In considering the findings, around 30% of the restorations were lost to follow-up after 24 months; eight due to abscess formation and two due to exfoliation. Of the remaining 86, a further 31 (36%) failed either because of active caries (29) or loss of restoration, nine of the teeth demonstrated an abscess, three had pulp therapy/extra coronal restoration carried out and six were extracted. The failures occurred within the first six months of placement and 62% were Class II. It is noted that restorations placed in second primary molars had a better survival than first primary molars, as indeed did Class I compared with Class II. The MST for all three categories was similar and censored at 24 months. The authors attributed the poor performance of the PCR: BCC restoration to BCC's solubility and undermining the GIC leading to failure.

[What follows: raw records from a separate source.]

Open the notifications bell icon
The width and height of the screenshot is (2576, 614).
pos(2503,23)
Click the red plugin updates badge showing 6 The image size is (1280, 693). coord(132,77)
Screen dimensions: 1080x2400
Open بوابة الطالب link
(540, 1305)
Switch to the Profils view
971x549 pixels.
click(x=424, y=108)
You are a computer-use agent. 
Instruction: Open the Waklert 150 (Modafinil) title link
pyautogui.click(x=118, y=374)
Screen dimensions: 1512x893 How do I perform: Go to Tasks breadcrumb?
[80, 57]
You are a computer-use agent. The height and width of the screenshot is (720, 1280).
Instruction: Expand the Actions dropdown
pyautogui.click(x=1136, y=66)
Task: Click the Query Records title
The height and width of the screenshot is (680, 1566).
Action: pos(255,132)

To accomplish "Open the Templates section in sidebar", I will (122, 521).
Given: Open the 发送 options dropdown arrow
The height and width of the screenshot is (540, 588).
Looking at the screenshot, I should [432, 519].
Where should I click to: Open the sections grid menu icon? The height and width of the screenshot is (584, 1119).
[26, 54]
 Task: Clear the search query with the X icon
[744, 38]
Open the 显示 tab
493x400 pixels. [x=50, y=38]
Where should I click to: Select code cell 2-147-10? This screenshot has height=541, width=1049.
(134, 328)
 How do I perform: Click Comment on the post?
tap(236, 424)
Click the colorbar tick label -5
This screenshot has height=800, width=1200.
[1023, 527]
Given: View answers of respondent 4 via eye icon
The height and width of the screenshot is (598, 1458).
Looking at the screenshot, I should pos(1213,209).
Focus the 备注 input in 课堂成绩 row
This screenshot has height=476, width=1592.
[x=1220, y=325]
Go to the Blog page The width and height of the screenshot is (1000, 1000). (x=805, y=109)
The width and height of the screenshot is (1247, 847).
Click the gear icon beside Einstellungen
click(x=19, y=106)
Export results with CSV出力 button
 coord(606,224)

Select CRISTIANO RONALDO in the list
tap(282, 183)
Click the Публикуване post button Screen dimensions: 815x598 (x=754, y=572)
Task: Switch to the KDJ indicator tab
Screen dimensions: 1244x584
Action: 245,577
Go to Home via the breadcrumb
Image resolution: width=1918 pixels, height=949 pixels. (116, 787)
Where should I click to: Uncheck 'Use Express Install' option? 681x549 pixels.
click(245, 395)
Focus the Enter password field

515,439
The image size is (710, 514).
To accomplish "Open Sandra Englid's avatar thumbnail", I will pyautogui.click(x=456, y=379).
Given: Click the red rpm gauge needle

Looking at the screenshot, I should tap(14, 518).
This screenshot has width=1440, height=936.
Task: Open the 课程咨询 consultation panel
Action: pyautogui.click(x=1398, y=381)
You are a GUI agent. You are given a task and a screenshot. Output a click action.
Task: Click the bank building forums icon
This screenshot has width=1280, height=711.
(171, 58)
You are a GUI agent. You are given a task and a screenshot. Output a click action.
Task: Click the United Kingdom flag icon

Previous studies have explored different materials and survival rates as a means to restore the primary dentition, most of which demonstrated good survival rates but associated with local analgesia, isolation techniques and following basic principles of caries removal and cavity design.1,2 In an ideal world, removal of caries, pulp therapy where necessary and restoration using the most appropriate material would be acceptable for all children. However, this is not always possible, especially in relation to the child's age and co-operation. Therefore procedures to overcome these difficulties might be welcomed, especially if the number of children receiving some sort of restorative care in the primary dentition increased. The longevity of restorations has been discussed, and the authors consider whether or not efforts should be made to restore the primary dentition which is said to have a maximum normal life of 8–9 years. In the primary dentition the stainless steel crown is the best restoration, especially when more than two surfaces are involved. If BCC is considered, it is inevitable that when placed in unprepared cavities, it is more likely to fail because it is highly soluble. So not surprisingly in the PCR: BCC group the failure rate was much higher.
The questions that arise from this study are complex and will inevitably lead to further debate as to how the primary dentition should be treated if at all. The BSPD in its clinical guidelines3 is clear that all children should be afforded the best possible treatment and that the primary dentition should be restored. However, recent publications would suggest that it may not be necessary to fully restore the primary dentition as children are no better off by doing so.4
References
Mass E, Gordan M, Fuks A B . Assessment of compomer proximal restorations in primary molars: A retrospective study. J Dent Child 1999; 66: 93–97.
Fuks A B, Araujo F B, Osorio L B, et al. Clinical and radiographic assessment of Class II esthetic restorations in primary molars. Paediatr Dent 2000; 22: 479–485.
British Society of Paediatric Dentistry. A Policy document on management of caries in the primary dentition. Int J Paed 2001; 11: 153–157.
Tickle M, Milsom K, King D, et al. Carious primary teeth: their fate in your hands. Br Dent J 2002; 192: 219–233.